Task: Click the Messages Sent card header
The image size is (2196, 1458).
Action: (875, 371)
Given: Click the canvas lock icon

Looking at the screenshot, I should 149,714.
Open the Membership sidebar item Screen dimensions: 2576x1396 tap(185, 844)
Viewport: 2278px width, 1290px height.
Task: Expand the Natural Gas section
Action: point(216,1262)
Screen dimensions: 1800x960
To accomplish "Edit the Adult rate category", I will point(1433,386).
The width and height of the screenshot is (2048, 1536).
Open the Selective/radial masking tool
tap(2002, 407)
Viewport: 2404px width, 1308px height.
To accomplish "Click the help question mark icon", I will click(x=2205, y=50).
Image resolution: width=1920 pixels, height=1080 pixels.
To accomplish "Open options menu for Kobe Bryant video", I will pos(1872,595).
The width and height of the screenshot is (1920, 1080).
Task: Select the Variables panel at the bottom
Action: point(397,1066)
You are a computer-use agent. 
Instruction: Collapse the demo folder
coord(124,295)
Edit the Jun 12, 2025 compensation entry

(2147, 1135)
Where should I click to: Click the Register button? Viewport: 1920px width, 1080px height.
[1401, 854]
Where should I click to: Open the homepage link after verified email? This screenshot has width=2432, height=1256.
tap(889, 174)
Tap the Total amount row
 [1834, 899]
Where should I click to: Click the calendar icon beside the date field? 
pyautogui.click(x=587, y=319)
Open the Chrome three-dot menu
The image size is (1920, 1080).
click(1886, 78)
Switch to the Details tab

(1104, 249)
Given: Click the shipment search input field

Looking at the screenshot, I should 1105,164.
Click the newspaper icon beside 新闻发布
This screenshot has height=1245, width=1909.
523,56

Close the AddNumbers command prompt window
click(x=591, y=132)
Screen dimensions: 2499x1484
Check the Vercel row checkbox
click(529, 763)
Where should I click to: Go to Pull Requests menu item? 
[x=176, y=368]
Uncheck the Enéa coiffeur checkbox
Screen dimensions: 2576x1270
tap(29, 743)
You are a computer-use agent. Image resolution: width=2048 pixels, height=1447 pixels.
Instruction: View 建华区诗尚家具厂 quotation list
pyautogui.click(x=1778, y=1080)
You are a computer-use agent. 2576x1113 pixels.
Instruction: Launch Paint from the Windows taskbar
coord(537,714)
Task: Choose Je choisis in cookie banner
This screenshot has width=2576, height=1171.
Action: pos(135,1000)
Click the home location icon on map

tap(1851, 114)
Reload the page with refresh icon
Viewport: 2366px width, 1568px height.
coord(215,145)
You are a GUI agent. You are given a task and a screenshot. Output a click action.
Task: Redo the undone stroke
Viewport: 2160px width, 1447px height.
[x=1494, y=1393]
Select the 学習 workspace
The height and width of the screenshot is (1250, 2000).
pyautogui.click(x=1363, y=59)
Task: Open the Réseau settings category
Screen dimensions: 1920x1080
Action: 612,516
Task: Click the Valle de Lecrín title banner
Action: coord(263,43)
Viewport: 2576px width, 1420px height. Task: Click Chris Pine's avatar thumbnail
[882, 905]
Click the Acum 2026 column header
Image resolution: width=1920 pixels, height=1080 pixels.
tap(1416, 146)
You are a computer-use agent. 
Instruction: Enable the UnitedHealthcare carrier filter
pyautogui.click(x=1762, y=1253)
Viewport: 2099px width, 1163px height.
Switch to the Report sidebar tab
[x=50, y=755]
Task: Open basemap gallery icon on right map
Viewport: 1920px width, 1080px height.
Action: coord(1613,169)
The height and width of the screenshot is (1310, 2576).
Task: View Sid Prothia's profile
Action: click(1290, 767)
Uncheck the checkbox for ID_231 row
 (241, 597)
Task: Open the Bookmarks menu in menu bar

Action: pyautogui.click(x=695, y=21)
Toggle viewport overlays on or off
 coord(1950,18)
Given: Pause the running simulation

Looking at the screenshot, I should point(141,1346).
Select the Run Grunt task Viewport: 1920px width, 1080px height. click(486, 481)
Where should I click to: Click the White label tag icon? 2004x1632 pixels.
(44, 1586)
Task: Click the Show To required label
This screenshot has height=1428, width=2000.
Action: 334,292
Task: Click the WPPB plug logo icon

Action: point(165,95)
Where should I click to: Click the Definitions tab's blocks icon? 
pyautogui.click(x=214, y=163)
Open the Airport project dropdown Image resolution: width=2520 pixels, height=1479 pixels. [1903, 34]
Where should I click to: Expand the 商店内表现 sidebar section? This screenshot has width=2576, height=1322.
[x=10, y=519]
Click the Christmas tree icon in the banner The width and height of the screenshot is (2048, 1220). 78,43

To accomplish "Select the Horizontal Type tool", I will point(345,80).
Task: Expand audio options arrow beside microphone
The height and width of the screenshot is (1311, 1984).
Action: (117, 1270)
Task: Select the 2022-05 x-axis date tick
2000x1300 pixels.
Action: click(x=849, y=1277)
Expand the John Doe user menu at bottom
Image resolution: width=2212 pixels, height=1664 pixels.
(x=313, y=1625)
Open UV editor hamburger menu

━━━━━━━━

* [EXERCISE DIRECTIONS]: Among the lines of the listing, count those containing the word "computer". Answer with the count alone.

* [RESPONSE AREA]: 4